Search bayweekly.com
Search Google

 
Current Issue \\ This Week's Features \\ Calendar \\ Music Calendar
Classifieds \\ Movie Times \\ Movie Reviews \\ Play Reviews \\ Archives \\ Advertising

Volume 15, Issue 36 ~ September 6 - September 12, 2007

Letters to the Editor

We welcome your opinions and letters – with name and address. We will edit when necessary. Include your name, address and phone number for verification. Mail them to Bay Weekly, P.O. Box 358, Deale, MD 20751 • E-mail them to [email protected]. or submit your letters on line, click here


A Job Well Done

Dear Bay Weekly:

Thank you. It’s time someone remembered the original intent of Labor Day: To honor a nation of workers. I was delighted to see that pride in a job well done still lives on, especially so in the younger generation.

And as much as my wife enjoys the ideas in your traditional Leaving Summer Behind edition, she admits she would prefer to read it while wearing a turtleneck rather than while sweating in the garden. We say abandon the inclination to shove fall and winter holidays at us while the weeds are still growing. We look forward to reading about pumpkins and mums in due time.

–Robert Pascal, Annapolis

and Washington, D.C.

You Can’t Love a Bay You Don’t Know

Dear Bay Weekly:

Why should anyone care about the Chesapeake Bay? Why should even taxpayers and voters who live in the region care what happens to it? Ninety-five percent of the people who live in the watershed have no stake in the Bay or have very limited access to it. About 90 percent of Anne Arundel County residents are in the same predicament, with at best only highly restricted access opportunities to the Bay.

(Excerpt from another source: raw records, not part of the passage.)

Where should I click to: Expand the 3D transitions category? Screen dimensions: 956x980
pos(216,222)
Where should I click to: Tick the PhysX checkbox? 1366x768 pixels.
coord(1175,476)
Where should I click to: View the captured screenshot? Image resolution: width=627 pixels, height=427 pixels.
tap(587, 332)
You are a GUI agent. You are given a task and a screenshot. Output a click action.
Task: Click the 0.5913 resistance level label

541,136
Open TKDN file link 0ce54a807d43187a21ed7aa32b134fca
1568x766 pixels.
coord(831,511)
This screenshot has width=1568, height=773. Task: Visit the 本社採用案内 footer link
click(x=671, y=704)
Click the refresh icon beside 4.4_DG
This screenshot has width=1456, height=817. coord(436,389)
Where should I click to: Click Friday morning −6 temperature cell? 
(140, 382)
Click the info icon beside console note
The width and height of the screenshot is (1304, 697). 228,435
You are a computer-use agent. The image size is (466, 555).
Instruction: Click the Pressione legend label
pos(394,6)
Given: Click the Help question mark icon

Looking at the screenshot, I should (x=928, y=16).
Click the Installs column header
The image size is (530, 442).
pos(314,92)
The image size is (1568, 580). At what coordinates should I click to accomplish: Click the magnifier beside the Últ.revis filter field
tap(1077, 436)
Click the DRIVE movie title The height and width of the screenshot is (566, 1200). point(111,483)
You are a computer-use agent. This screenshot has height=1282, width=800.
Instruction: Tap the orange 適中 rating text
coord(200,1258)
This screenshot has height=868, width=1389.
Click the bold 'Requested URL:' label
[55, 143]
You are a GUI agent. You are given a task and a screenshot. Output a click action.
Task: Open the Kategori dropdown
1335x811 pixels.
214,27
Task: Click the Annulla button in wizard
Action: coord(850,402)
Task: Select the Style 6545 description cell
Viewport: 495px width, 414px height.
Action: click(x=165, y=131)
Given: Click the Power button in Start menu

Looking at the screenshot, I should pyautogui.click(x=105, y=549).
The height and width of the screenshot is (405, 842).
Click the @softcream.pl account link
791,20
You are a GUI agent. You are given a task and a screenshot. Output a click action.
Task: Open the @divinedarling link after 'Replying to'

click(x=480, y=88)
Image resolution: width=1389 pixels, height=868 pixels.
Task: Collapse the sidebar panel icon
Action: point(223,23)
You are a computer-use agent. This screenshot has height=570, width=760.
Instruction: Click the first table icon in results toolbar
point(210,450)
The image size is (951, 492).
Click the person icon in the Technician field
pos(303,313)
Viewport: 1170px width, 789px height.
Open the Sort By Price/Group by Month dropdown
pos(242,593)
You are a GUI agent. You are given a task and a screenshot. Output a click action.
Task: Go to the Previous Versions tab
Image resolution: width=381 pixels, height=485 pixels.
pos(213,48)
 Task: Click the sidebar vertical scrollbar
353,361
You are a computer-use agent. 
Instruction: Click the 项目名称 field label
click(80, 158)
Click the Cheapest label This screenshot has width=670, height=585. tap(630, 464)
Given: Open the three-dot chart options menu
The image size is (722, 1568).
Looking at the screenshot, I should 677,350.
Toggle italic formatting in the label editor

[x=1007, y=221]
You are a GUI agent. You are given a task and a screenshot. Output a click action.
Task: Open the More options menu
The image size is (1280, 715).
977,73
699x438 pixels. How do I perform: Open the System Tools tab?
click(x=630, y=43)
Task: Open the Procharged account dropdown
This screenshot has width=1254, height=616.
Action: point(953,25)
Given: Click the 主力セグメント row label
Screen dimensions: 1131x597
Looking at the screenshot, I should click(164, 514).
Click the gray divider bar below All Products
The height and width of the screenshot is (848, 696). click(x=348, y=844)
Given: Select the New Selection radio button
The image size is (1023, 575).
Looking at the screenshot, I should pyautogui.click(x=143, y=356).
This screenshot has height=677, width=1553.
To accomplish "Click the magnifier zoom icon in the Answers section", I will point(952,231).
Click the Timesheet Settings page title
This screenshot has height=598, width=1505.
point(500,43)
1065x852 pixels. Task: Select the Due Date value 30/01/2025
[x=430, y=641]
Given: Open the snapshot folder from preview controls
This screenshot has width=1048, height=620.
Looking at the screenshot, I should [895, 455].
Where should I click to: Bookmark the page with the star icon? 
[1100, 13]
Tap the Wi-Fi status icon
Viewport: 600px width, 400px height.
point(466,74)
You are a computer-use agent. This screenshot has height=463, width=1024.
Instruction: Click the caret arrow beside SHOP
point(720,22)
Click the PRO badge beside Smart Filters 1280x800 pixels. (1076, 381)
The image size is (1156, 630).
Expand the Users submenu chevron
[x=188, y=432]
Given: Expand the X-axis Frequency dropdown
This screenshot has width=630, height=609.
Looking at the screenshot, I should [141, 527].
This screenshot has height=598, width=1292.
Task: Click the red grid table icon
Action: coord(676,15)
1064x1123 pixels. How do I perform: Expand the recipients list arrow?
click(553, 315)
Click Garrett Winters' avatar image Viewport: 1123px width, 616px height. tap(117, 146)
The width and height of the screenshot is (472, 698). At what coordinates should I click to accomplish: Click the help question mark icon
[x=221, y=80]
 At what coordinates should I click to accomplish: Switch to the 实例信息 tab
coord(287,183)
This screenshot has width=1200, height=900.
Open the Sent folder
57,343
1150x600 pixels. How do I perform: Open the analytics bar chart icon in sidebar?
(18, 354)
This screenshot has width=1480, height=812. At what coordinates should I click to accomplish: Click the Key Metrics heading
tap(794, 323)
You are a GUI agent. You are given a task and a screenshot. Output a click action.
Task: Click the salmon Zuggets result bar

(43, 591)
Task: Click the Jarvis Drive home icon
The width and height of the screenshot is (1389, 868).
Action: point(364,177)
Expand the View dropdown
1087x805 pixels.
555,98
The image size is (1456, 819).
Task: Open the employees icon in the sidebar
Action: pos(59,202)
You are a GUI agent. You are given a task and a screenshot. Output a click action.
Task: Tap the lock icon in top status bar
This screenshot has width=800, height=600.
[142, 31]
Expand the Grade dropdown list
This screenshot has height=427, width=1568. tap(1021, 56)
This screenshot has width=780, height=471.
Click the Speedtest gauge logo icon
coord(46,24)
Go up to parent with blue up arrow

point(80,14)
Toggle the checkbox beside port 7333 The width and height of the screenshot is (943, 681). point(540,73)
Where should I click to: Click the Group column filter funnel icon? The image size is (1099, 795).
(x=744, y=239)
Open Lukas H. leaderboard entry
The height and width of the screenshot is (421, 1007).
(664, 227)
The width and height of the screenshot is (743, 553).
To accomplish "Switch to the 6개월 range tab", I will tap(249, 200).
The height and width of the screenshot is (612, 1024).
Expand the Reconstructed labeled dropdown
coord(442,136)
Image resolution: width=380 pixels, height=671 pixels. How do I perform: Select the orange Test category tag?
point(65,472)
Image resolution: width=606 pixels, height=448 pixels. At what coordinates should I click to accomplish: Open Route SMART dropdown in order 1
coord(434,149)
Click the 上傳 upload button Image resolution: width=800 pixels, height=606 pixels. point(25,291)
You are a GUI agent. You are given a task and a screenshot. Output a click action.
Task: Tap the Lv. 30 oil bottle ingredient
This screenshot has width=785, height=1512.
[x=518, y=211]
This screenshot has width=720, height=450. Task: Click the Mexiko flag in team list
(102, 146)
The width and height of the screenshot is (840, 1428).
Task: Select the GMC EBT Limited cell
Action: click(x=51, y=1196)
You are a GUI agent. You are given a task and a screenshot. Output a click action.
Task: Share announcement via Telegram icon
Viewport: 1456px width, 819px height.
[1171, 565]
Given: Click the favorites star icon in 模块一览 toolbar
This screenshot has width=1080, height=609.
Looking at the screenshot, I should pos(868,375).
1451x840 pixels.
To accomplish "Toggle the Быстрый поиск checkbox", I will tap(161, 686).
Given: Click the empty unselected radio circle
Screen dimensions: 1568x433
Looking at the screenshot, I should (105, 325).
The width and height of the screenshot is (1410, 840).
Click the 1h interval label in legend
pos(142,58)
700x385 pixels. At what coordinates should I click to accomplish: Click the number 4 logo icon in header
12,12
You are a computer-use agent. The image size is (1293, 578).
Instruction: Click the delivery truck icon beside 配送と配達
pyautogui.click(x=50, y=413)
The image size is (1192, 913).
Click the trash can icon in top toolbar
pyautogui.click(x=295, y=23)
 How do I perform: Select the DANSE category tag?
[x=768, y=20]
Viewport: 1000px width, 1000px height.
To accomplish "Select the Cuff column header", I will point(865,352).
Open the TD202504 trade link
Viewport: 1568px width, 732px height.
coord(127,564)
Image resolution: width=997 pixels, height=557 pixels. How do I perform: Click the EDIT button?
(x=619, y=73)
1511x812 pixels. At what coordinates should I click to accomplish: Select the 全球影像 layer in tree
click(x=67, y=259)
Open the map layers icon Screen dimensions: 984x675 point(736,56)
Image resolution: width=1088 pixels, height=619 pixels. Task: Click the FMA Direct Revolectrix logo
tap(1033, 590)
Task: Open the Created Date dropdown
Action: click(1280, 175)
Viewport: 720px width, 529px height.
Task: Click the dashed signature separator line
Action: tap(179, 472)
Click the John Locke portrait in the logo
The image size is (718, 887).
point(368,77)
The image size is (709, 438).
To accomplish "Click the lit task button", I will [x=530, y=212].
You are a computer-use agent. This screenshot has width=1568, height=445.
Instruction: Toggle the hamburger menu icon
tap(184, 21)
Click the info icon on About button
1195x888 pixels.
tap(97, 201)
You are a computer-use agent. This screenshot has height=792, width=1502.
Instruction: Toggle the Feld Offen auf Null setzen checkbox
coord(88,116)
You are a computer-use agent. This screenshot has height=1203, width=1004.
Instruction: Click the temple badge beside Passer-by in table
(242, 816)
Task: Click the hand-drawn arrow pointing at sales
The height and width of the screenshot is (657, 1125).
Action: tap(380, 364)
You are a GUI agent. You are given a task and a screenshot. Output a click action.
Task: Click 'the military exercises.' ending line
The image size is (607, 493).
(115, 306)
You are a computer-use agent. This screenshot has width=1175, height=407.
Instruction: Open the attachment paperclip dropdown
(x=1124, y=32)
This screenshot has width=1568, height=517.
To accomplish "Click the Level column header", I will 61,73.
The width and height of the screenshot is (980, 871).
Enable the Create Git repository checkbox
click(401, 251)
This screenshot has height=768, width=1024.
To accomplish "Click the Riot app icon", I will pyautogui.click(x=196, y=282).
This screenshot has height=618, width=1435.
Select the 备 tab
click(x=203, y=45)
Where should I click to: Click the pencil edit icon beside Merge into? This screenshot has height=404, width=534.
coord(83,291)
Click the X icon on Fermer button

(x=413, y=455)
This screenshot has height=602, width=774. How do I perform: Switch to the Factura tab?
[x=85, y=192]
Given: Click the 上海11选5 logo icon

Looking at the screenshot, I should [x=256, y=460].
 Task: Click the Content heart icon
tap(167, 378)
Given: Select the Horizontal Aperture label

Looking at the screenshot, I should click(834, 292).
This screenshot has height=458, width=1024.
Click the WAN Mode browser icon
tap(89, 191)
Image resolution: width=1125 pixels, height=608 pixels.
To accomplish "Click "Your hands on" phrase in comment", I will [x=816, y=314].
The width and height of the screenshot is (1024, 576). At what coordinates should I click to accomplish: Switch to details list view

Those are restrictions we can correct, creating a powerful constituency of advocates who love, use and cherish the Bay — and demand action from their government officials.

Here’s how to start in Anne Arundel County:

1. Open up parks that now have restricted access — Jug Bay Wetlands Sanctuary, Severn Run Natural Environment Area, Annapolis Waterworks Park and Thomas Point Park — on the model of Quiet Waters Park, with unrestricted daily access, well-marked access points, adequate parking and waterfront trails.

2. Develop a partnership between Anne Arundel County and the Smithsonian Institution for Environmental Studies to fully open that waterfront property as an everyday public park with trails and parking.

3. Establish swimming beaches at Downs and Quiet Waters parks, and create boat-launching facilities at Downs Park.

4. Identify individuals or organizations willing to preserve natural land resources in a similar fashion to the work done by the American Chestnut Land Trust in Calvert County. Such a trust could buy extensive Chesapeake Bay waterfront land in our county, preserve it and then make it accessible to the public as parklands.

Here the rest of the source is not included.